A powerhouse of nutrients between the 4 different varieties.
Sunflower: Great source of protein and an excellent source of vitamins B6, and E, calcium, iron, magnesium, niacin, phosphorus, potassium, and dietary fiber
Fava Beans: Rich in vitamins B-1, B-6, K, C, folate. Manganese, selenium, iron, copper, phosphorus, potassium and magnesium. Fiber, Phytonutrients, Protein: 28%.
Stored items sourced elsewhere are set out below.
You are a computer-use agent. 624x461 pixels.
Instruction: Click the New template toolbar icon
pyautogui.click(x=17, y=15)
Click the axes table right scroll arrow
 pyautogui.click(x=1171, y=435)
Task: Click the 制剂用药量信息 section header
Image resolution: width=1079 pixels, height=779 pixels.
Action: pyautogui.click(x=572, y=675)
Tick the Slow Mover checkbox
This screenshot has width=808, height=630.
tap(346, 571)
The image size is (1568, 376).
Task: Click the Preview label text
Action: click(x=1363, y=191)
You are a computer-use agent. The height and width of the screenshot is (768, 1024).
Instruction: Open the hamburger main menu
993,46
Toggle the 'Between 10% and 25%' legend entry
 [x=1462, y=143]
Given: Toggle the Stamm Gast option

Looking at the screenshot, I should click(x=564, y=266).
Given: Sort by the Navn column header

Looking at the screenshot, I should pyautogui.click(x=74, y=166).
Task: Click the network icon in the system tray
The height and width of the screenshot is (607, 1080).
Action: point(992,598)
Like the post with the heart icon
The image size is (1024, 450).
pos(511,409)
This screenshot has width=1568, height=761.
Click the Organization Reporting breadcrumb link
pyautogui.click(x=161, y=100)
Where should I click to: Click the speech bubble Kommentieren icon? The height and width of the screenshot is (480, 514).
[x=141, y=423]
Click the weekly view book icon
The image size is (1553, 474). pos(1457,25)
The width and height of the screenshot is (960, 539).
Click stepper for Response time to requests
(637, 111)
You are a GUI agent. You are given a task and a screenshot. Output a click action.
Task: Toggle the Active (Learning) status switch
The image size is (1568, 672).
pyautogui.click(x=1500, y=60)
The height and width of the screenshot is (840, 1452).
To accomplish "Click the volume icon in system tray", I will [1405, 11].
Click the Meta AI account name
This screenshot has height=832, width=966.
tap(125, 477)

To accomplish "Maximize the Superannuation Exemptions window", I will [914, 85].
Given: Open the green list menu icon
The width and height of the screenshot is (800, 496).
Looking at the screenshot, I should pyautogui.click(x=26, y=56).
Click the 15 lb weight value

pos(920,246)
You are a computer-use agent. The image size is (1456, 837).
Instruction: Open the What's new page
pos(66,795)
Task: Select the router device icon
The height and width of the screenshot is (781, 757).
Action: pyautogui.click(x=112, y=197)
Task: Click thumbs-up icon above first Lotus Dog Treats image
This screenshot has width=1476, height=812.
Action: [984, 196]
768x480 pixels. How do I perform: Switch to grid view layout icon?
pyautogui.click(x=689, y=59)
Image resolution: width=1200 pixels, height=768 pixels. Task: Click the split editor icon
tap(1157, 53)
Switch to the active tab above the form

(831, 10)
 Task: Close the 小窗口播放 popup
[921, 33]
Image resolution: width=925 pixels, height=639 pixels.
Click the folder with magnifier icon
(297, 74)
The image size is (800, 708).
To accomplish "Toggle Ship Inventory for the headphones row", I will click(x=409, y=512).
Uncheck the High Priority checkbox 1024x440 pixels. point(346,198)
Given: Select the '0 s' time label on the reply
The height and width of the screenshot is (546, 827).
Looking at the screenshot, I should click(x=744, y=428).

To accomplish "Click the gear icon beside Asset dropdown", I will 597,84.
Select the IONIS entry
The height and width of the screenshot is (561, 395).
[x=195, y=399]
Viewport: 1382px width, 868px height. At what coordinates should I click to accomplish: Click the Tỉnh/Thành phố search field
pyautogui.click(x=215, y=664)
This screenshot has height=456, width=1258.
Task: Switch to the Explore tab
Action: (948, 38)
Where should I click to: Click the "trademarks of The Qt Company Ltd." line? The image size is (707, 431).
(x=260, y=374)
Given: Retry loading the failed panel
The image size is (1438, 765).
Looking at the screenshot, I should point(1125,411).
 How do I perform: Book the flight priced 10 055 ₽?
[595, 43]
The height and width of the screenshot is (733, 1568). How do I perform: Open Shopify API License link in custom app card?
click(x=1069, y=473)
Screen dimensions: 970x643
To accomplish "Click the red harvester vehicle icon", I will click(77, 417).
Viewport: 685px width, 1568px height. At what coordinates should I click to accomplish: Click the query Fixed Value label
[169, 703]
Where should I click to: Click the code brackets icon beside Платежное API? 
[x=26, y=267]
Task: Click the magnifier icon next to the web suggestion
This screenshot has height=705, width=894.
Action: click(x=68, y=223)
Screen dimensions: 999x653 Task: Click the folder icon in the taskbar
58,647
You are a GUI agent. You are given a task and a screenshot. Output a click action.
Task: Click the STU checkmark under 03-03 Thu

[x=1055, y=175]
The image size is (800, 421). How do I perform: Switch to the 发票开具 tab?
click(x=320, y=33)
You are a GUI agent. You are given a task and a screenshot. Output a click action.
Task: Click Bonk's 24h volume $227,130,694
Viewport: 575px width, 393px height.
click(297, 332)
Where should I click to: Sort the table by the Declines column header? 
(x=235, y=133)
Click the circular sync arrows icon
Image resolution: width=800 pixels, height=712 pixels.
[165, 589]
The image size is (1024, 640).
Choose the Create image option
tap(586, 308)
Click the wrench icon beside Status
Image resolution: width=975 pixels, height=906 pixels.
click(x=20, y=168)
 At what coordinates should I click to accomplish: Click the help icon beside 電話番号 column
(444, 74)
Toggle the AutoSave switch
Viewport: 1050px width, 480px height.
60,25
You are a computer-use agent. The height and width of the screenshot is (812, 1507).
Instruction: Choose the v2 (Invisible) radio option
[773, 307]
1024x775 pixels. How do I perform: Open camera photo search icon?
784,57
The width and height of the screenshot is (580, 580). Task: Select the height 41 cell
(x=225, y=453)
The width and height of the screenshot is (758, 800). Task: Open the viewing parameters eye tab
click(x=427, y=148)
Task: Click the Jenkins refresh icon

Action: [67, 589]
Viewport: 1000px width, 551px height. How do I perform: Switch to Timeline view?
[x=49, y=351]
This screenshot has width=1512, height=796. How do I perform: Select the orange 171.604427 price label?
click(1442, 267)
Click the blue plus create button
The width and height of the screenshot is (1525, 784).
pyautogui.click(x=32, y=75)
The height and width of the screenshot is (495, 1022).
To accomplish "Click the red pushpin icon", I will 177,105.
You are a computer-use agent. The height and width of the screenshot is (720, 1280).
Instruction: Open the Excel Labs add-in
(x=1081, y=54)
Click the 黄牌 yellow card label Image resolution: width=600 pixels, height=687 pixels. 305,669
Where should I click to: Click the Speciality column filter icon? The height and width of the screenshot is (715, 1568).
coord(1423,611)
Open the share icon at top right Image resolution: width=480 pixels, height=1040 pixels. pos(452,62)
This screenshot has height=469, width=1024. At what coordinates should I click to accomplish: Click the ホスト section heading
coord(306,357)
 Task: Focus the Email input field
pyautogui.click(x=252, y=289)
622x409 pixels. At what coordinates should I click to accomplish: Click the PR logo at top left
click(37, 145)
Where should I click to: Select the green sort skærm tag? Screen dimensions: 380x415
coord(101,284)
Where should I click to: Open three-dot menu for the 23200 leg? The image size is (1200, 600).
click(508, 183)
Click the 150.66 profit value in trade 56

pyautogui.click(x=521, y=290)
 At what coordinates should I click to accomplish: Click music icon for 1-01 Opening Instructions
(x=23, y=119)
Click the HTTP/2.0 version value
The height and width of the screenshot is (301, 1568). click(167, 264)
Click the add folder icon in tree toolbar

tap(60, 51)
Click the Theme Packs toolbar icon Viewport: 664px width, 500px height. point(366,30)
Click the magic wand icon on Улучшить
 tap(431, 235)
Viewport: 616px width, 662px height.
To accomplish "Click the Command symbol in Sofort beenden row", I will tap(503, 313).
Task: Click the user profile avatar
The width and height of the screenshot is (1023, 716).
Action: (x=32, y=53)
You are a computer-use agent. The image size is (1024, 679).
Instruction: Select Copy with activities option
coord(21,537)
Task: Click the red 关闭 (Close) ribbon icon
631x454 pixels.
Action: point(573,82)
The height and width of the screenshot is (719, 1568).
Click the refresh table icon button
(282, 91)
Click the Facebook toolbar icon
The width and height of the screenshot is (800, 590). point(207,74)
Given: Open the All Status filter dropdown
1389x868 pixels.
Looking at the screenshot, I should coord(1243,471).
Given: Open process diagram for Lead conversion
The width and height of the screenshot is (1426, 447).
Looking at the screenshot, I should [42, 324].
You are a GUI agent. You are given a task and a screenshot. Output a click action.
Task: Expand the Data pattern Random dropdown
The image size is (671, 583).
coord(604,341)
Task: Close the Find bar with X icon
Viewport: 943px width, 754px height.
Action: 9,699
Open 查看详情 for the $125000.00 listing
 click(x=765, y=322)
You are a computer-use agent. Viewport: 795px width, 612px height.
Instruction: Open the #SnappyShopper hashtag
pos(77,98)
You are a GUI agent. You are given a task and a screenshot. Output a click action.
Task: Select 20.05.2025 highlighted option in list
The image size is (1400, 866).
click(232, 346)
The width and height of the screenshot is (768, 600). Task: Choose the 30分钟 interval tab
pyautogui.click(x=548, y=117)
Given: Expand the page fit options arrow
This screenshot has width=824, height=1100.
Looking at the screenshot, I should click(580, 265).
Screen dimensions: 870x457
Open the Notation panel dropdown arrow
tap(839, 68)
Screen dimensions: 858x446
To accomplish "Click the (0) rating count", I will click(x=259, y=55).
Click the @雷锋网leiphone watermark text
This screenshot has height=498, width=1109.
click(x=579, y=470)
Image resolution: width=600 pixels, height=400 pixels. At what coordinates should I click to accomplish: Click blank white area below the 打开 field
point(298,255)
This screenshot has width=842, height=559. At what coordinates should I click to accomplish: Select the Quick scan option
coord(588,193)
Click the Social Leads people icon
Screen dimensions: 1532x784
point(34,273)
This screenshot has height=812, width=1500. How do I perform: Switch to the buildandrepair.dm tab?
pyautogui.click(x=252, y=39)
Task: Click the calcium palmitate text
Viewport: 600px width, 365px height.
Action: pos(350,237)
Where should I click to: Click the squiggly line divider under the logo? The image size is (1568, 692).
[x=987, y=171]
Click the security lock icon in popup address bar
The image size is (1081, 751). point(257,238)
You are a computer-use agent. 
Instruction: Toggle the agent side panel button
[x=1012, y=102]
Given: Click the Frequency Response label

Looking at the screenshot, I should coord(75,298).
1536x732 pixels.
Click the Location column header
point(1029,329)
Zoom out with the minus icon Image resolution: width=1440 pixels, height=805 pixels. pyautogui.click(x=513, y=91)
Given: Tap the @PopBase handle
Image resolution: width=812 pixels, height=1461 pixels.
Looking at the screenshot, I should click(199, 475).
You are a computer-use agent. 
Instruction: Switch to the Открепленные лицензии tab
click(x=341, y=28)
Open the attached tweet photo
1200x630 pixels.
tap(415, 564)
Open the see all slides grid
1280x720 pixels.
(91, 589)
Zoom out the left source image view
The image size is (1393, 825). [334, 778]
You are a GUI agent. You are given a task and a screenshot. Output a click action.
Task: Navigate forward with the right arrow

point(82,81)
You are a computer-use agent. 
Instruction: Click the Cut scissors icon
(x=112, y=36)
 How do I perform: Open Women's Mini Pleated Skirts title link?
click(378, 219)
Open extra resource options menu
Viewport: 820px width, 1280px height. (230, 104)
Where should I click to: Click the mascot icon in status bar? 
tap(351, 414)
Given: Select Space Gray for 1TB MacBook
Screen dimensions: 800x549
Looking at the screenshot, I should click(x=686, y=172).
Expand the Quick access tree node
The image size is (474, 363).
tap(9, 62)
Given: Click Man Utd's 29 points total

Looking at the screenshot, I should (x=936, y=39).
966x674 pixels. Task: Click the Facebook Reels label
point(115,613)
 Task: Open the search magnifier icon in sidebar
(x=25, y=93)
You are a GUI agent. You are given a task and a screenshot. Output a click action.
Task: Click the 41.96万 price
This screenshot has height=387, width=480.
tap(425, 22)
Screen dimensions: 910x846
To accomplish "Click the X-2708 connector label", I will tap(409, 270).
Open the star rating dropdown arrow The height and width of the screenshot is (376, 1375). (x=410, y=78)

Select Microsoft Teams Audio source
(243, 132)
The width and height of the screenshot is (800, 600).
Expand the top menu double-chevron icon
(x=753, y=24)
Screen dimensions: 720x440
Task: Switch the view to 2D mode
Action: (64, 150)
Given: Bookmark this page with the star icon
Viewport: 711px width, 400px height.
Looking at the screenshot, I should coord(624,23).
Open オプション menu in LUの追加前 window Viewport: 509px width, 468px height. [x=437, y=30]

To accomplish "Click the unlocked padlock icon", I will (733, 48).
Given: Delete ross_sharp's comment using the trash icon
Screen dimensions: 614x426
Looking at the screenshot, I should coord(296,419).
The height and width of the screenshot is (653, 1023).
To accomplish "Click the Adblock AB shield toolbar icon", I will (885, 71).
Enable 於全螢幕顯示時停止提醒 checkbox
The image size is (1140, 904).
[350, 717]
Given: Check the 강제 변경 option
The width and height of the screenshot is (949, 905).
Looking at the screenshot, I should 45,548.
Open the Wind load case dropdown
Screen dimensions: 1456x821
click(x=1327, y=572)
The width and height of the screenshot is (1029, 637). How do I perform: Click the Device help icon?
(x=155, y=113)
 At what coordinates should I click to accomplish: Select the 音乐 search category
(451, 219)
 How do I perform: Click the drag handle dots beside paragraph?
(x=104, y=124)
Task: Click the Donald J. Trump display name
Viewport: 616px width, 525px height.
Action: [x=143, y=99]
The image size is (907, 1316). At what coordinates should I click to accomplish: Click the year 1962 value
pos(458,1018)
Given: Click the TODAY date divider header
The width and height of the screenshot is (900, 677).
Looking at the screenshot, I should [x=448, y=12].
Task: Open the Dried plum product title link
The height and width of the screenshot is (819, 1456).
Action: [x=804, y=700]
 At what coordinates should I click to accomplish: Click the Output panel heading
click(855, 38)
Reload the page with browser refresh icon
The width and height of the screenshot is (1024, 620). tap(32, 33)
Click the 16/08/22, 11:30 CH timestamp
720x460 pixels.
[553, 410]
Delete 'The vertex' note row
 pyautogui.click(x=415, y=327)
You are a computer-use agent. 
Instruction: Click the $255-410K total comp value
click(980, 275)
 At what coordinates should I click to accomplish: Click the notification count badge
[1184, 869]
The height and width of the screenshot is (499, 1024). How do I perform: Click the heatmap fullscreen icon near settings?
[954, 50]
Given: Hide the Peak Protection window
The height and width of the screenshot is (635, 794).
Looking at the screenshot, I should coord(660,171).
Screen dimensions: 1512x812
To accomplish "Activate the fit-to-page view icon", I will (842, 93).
Fava beans are 28% protein and just 3% fat! Eating just 100g of fava beans provides you with 66% of the recommended dietary allowance for fiber. Rich in phytonutrients such as isoflavone and plant sterols which have been shown to lower cholesterol. Rich in folate (natural form of folic acid). Just 100g of fava beans provides 106% of recommended folate. Fava beans contain levodopa, the same chemical in medicines used to treat Parkinson’s disease. Rich in b vitamins which help metabolize carbohydrates, proteins and fats. Provide a full spectrum of minerals such as iron, copper, manganese, potassium, selenium, calcium and magnesium.
Buckwheat: Good source of vitamin B6, iron, calcium, magnesium, chlorophyll, and essential amino acids.
Peas: A good source of vitamin C & B6, thiamin, magnesium, copper, manganese, and an excellent source of potassium.